| WHAT IS NEEDED |
The entries that follow should be duplicated in full, without a single alteration.

| Stored data |
# # # # #

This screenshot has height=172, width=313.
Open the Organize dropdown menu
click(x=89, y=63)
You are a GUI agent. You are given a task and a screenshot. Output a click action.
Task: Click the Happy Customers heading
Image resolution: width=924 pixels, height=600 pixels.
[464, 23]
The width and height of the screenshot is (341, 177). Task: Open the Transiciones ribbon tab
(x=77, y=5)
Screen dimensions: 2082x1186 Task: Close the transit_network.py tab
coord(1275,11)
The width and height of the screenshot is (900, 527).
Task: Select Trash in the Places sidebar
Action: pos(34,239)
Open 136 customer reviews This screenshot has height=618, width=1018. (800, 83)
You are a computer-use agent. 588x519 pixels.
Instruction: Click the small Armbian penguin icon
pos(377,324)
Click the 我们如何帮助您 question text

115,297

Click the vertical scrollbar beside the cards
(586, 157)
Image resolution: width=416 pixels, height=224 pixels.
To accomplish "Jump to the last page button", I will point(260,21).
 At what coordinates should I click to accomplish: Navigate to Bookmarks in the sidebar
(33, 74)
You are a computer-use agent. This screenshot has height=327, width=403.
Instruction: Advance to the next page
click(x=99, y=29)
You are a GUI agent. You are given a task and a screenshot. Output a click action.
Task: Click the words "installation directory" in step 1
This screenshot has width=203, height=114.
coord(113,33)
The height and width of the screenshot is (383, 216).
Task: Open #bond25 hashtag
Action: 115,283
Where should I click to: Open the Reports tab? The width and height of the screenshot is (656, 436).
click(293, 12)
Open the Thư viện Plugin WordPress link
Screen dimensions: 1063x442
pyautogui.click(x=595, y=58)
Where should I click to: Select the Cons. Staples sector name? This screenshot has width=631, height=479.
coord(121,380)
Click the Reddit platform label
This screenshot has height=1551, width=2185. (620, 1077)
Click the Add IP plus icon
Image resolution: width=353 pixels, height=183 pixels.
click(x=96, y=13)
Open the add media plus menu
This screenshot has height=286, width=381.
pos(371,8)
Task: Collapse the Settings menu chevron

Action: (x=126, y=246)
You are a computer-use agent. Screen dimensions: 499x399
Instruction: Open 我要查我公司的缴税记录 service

# # # # #

| WRITTEN RESPONSE |
This screenshot has height=172, width=313.
Open the Organize dropdown menu
click(x=89, y=63)
You are a GUI agent. You are given a task and a screenshot. Output a click action.
Task: Click the Happy Customers heading
Image resolution: width=924 pixels, height=600 pixels.
[464, 23]
The width and height of the screenshot is (341, 177). Task: Open the Transiciones ribbon tab
(x=77, y=5)
Screen dimensions: 2082x1186 Task: Close the transit_network.py tab
coord(1275,11)
The width and height of the screenshot is (900, 527).
Task: Select Trash in the Places sidebar
Action: pos(34,239)
Open 136 customer reviews This screenshot has height=618, width=1018. (800, 83)
You are a computer-use agent. 588x519 pixels.
Instruction: Click the small Armbian penguin icon
pos(377,324)
Click the 我们如何帮助您 question text

115,297

Click the vertical scrollbar beside the cards
(586, 157)
Image resolution: width=416 pixels, height=224 pixels.
To accomplish "Jump to the last page button", I will point(260,21).
 At what coordinates should I click to accomplish: Navigate to Bookmarks in the sidebar
(33, 74)
You are a computer-use agent. This screenshot has height=327, width=403.
Instruction: Advance to the next page
click(x=99, y=29)
You are a GUI agent. You are given a task and a screenshot. Output a click action.
Task: Click the words "installation directory" in step 1
This screenshot has width=203, height=114.
coord(113,33)
The height and width of the screenshot is (383, 216).
Task: Open #bond25 hashtag
Action: 115,283
Where should I click to: Open the Reports tab? The width and height of the screenshot is (656, 436).
click(293, 12)
Open the Thư viện Plugin WordPress link
Screen dimensions: 1063x442
pyautogui.click(x=595, y=58)
Where should I click to: Select the Cons. Staples sector name? This screenshot has width=631, height=479.
coord(121,380)
Click the Reddit platform label
This screenshot has height=1551, width=2185. (620, 1077)
Click the Add IP plus icon
Image resolution: width=353 pixels, height=183 pixels.
click(x=96, y=13)
Open the add media plus menu
This screenshot has height=286, width=381.
pos(371,8)
Task: Collapse the Settings menu chevron

Action: (x=126, y=246)
You are a computer-use agent. Screen dimensions: 499x399
Instruction: Open 我要查我公司的缴税记录 service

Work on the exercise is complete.